What to do: Every line from the one holding "Open the Nova-linha line ending dropdown" through the one holding "Select the 杭州市上城区豪悦假日酒店 transaction row" in the data below must be returned exactly, both ends included, with pictures left out and nothing else added.

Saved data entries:
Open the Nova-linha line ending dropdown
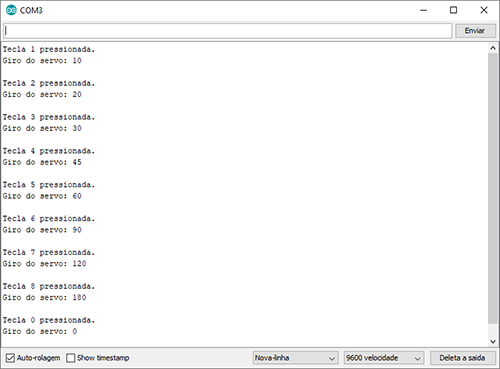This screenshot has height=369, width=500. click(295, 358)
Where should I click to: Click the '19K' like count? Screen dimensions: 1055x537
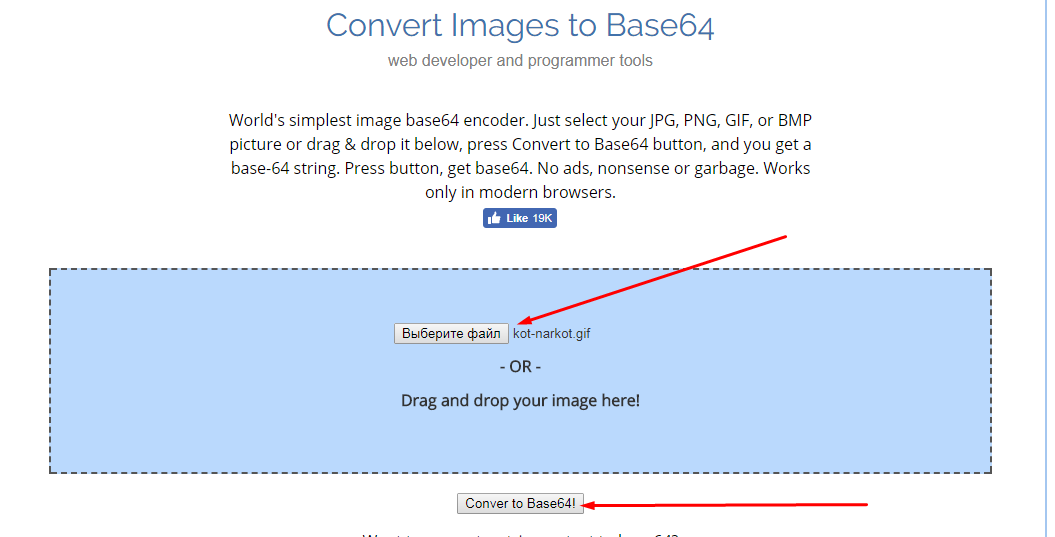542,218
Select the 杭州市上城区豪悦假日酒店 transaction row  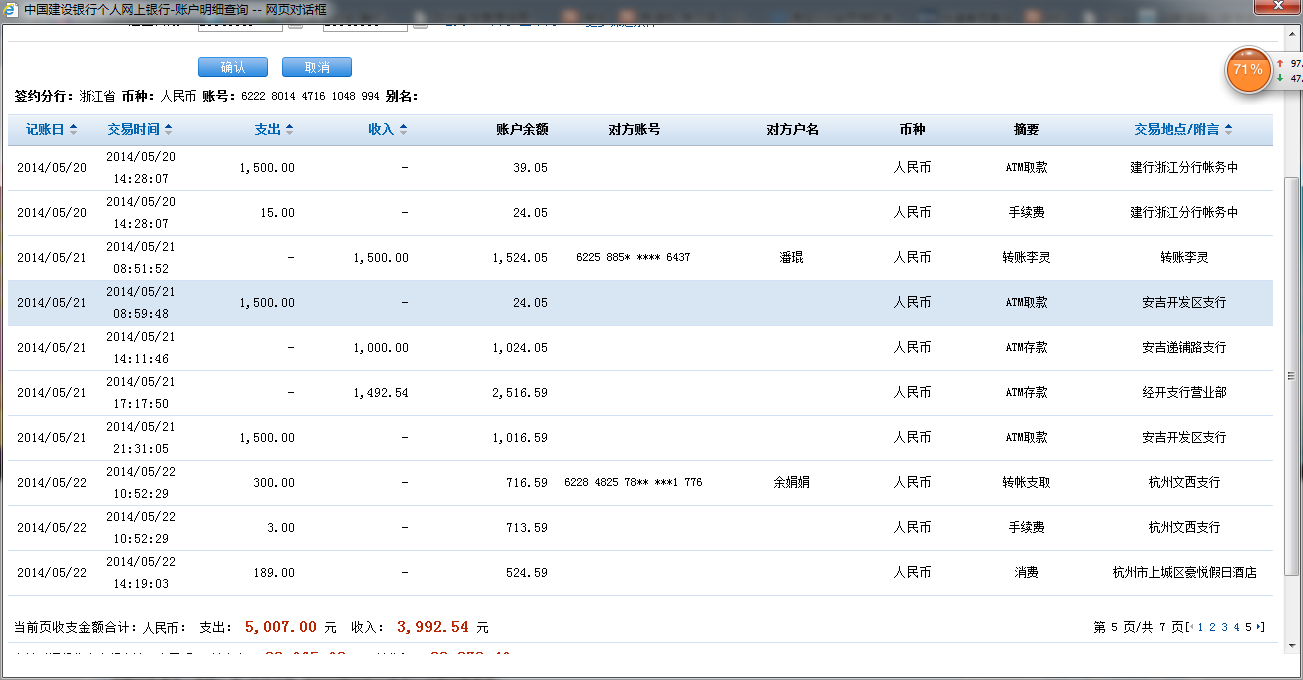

--

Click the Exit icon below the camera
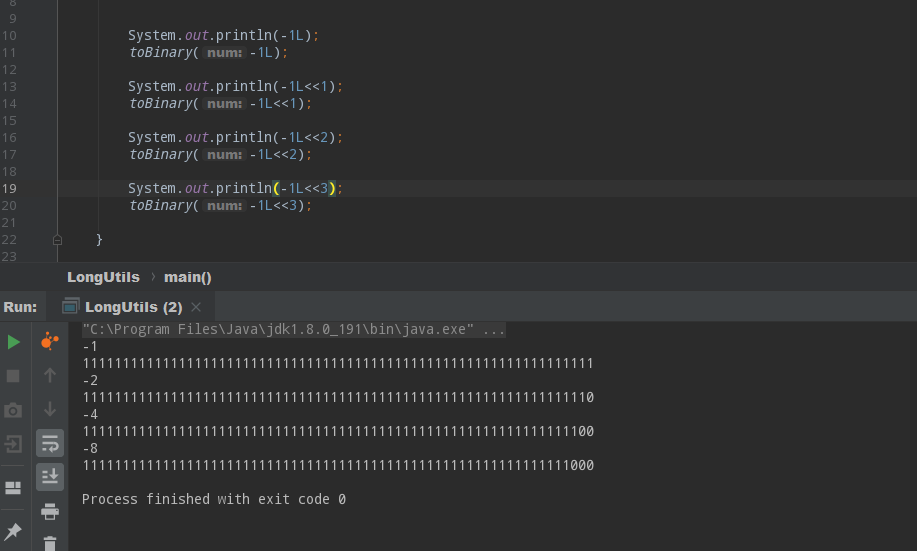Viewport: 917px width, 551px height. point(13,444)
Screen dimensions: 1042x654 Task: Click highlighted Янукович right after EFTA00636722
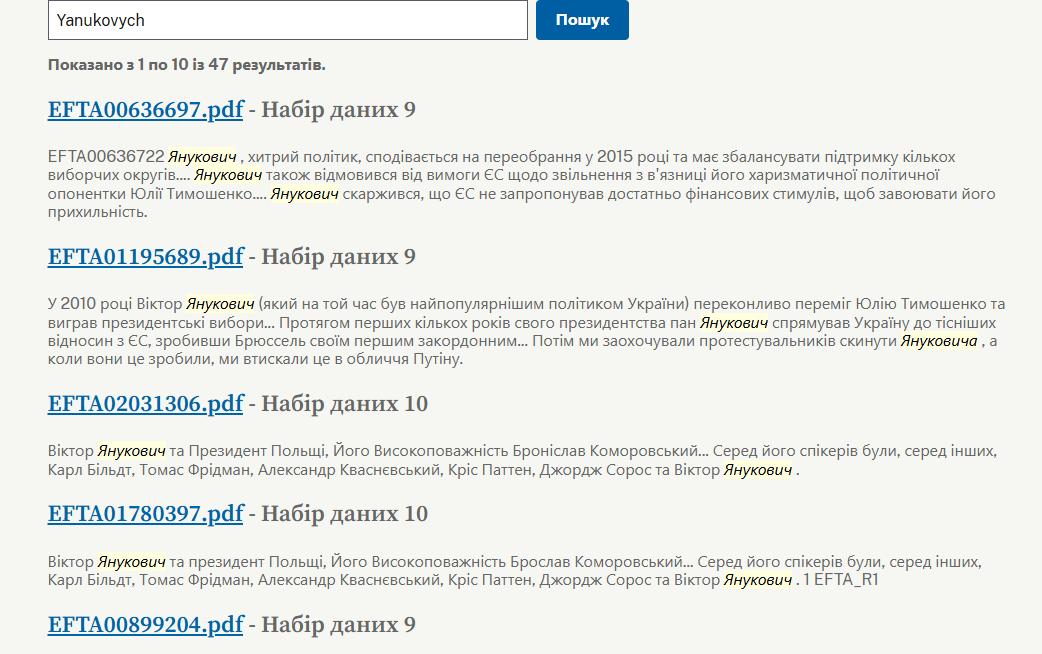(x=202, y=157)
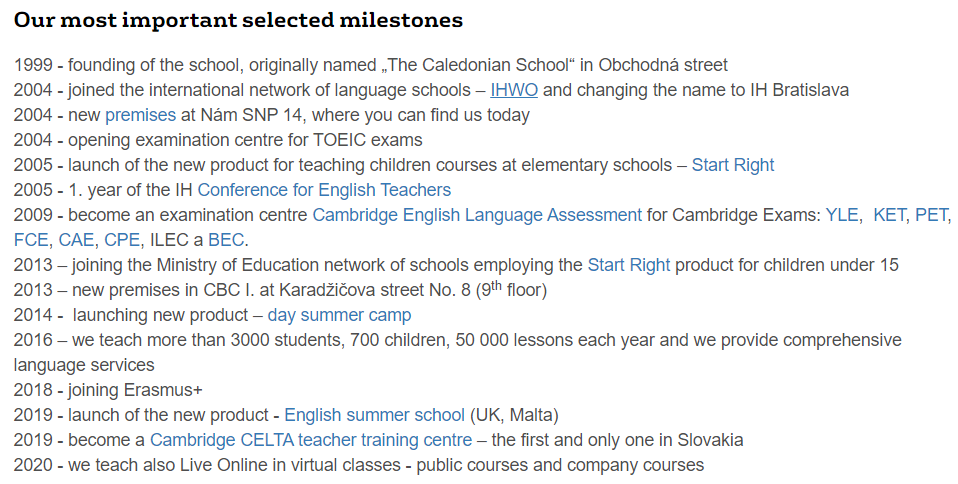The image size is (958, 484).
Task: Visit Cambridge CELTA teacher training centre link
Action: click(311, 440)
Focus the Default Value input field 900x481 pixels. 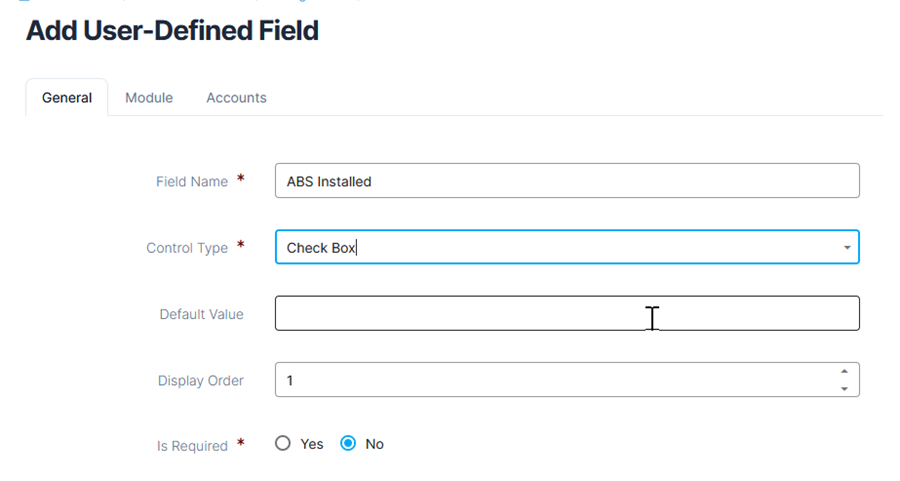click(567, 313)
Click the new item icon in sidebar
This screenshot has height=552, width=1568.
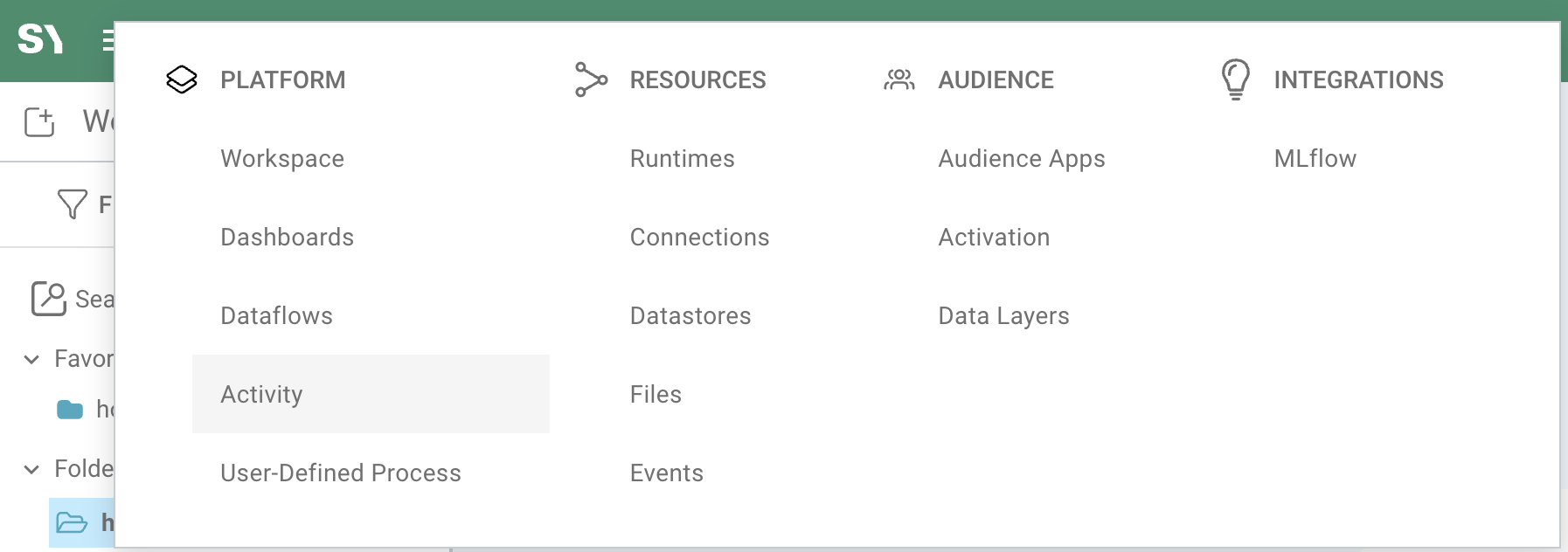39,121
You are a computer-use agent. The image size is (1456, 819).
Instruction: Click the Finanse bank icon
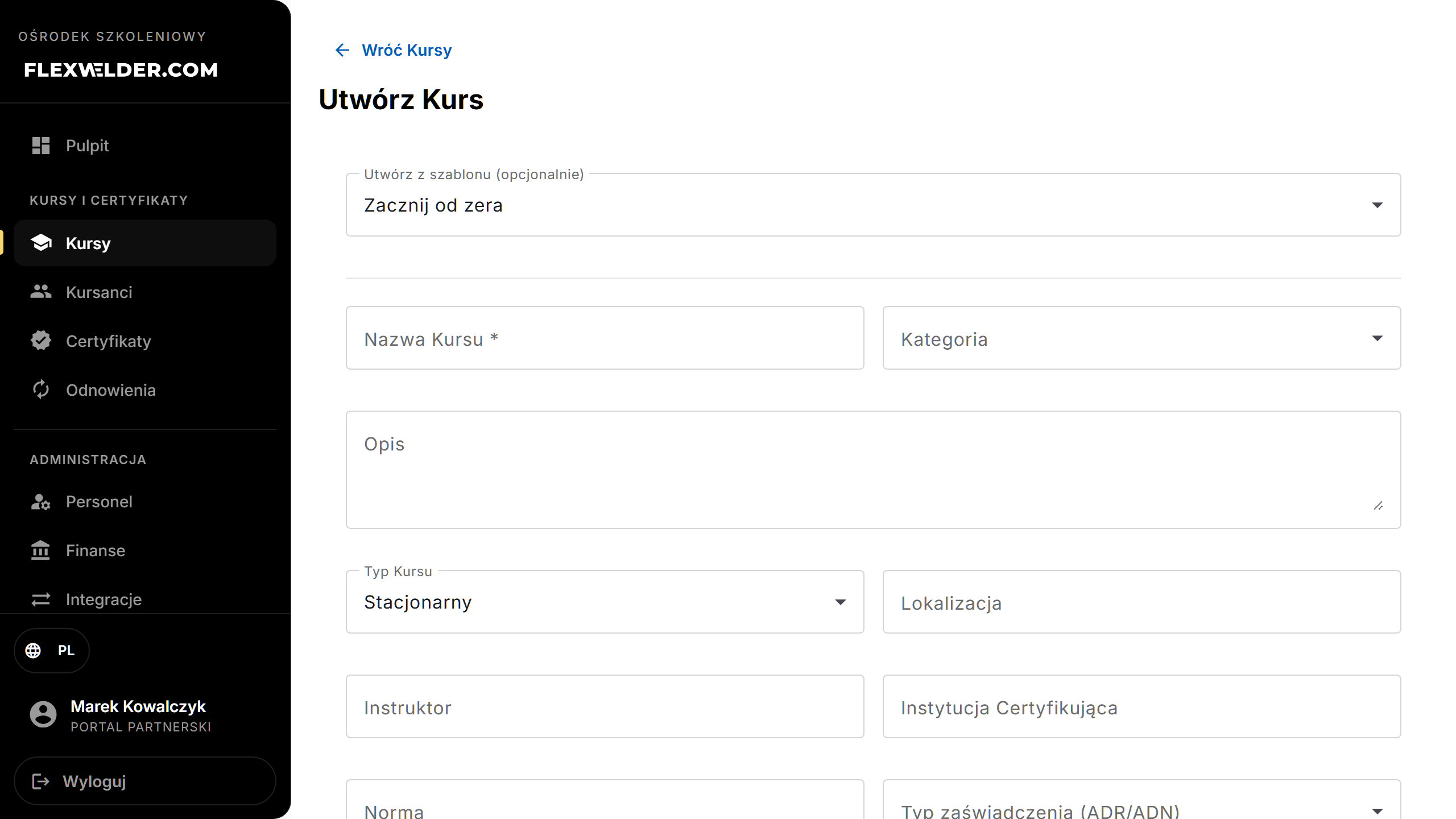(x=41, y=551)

Completed task:
Open the Nova-linha line ending dropdown
This screenshot has height=369, width=500. click(295, 358)
Where should I click to: Click the '19K' like count? Screen dimensions: 1055x537
542,218
Select the 杭州市上城区豪悦假日酒店 transaction row  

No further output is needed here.